De acordo com os dados fornecidos pelo Centre for Research on Energy and Clean Air, a União Europeia foi responsável pela importação de 61% das exportações russas de energia nos primeiros cem dias da invasão, enquanto a Índia foi responsável apenas por 3,7 % destas exportações russas. Ainda assim, as autoridades europeias consideraram-se aptas a dar lições públicas à Índia sobre a sua importação de energia russa, forçando as autoridades indianas a responder e prejudicando o apoio que a Europa precisa para enfrentar os seus próprios desafios.
Embora a Europa necessitasse urgentemente do apoio dos seus aliados no resto do mundo, rejeitou abertamente os desafios cruciais de defesa enfrentados pelos seus potenciais aliados. A Europa não alterou a sua intenção de concluir um acordo nuclear com o Irão, apesar dos repetidos ataques contra Israel, a Arábia Saudita e os Emirados Árabes Unidos por proxies iranianos, como se a segurança do Médio Oriente não fosse importante para a Europa. Do mesmo modo, as instituições europeias não condenaram a agressão chinesa à Índia ao longo dos Himalaias, contrariamente ao que foi feito pelos Estados Unidos.

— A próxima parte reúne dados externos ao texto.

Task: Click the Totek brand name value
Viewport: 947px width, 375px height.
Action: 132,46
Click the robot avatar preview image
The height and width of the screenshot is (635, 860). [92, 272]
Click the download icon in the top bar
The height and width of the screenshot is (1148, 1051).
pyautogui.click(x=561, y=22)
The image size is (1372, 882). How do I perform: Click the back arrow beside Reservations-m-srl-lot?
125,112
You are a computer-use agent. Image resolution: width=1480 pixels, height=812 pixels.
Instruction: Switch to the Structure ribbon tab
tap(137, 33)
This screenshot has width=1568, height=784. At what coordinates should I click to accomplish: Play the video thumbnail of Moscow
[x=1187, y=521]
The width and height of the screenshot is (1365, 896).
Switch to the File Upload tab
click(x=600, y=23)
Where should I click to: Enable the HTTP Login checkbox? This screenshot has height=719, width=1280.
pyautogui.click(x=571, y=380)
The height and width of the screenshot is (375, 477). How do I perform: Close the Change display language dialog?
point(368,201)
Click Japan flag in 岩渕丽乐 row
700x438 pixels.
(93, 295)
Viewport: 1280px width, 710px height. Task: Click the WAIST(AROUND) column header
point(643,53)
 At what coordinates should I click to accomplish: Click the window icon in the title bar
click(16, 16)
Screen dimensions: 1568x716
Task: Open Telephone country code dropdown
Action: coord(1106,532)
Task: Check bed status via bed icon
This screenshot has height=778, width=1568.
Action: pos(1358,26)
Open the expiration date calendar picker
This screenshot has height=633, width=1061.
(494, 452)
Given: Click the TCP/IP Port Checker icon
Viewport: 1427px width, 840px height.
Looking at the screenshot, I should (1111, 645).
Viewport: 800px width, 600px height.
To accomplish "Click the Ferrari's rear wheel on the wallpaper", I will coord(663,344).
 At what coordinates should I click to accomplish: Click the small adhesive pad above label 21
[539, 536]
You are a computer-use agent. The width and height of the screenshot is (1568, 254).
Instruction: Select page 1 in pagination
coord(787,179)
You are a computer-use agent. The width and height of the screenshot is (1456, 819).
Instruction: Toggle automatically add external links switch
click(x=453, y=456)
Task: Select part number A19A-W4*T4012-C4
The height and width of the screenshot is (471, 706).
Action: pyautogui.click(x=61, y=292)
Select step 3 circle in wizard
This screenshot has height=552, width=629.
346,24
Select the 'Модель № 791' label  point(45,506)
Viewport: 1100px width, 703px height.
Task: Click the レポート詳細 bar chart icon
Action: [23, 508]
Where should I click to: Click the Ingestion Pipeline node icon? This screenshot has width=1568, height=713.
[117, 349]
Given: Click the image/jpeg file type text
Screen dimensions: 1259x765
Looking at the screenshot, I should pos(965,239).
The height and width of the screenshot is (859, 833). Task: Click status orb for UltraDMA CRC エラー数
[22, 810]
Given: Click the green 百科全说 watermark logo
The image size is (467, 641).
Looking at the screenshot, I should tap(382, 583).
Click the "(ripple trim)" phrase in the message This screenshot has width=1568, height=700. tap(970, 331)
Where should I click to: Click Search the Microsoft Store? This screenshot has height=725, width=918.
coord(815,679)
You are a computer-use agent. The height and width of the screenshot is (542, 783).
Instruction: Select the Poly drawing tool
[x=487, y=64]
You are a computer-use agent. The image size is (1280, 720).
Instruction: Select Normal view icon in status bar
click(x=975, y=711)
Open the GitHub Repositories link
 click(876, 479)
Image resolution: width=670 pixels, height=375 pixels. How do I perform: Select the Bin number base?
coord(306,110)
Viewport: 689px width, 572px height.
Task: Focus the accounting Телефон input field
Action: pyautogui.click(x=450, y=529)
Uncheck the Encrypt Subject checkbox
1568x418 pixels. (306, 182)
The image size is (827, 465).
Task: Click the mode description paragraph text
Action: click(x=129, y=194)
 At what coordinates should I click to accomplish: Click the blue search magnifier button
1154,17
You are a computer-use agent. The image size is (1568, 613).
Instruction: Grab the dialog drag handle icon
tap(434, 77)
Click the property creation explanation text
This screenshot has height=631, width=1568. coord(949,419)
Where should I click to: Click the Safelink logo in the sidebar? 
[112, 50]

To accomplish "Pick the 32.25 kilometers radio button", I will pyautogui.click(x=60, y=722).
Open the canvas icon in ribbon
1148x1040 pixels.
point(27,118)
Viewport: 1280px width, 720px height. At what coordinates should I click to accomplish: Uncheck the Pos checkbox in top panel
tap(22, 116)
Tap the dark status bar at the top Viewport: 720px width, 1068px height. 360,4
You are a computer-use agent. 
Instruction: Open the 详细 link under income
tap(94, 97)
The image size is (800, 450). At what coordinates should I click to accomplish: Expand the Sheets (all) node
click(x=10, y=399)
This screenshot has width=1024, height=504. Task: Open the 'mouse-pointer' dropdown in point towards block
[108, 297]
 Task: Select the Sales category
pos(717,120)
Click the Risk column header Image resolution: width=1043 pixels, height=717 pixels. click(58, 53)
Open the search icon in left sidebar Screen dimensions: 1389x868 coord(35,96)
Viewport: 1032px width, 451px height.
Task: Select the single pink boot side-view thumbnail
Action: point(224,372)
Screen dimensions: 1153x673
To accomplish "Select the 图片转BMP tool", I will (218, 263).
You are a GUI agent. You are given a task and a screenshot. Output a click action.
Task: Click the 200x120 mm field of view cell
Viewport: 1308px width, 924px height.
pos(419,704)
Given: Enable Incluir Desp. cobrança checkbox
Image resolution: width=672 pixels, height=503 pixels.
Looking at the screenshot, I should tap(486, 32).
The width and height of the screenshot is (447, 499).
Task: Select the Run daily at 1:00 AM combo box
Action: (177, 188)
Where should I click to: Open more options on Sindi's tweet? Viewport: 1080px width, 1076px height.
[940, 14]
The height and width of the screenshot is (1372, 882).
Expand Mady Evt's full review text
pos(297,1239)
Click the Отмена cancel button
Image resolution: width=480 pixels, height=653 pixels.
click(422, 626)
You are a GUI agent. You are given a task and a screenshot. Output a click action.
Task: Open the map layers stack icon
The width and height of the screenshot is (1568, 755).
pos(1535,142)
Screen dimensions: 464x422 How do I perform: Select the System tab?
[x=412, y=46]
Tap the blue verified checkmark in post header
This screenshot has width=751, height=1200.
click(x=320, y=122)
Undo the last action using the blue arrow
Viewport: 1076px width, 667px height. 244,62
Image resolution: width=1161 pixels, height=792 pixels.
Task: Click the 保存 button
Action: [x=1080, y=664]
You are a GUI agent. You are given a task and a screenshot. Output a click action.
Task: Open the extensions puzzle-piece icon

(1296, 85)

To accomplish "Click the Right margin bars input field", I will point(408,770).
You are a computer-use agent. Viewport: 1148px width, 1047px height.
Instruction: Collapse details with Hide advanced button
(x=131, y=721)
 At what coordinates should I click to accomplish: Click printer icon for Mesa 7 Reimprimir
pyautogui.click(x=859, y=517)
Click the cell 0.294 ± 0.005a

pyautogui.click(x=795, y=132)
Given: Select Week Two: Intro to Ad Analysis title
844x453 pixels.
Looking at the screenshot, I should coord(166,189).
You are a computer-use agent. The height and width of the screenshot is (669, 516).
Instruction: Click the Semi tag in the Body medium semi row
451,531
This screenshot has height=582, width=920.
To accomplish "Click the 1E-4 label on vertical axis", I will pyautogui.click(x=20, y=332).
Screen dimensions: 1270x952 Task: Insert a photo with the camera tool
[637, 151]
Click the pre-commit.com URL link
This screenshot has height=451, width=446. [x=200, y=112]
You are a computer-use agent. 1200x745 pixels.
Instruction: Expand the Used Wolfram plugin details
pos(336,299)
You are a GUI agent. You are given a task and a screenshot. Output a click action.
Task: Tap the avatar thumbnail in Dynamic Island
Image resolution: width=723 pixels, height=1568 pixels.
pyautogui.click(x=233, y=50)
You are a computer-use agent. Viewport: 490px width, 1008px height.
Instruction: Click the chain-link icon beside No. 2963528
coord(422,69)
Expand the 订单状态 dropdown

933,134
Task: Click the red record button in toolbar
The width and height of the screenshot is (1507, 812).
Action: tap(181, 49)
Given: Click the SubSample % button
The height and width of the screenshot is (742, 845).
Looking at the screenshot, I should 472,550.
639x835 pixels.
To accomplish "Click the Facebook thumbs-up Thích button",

Como o chefe da diplomacia indiana mais tarde disse numa conferência realizada na Eslováquia: “A Europa tem de sair com a mentalidade de que os problemas da Europa são os problemas do mundo, mas os problemas do mundo não são problemas da Europa. ‘
A União Europeia tem a necessidade de considerar uma diplomacia menos paroquial e mais apoiada em princípios gerais de pertinência global. A segurança alimentar, energética e territorial dos aliados europeus, quer no Médio Oriente, quer no Indo-Pacífico, deve ser considerada como também como problemas da Europa – como foi pertinentemente observado pelo Ministro S. Jaishankar – se a Europa quiser que os seus aliados estejam igualmente preocupados com os problemas de segurança europeus.
O empenho europeu com os seus aliados em iniciativas de segurança como o Quad e o I2U2 não deve, portanto, ser encarada como alternativa às preocupações europeias com a agressão da Rússia, mas pelo contrário, como complemento necessário a um conceito de defesa estratégica europeu.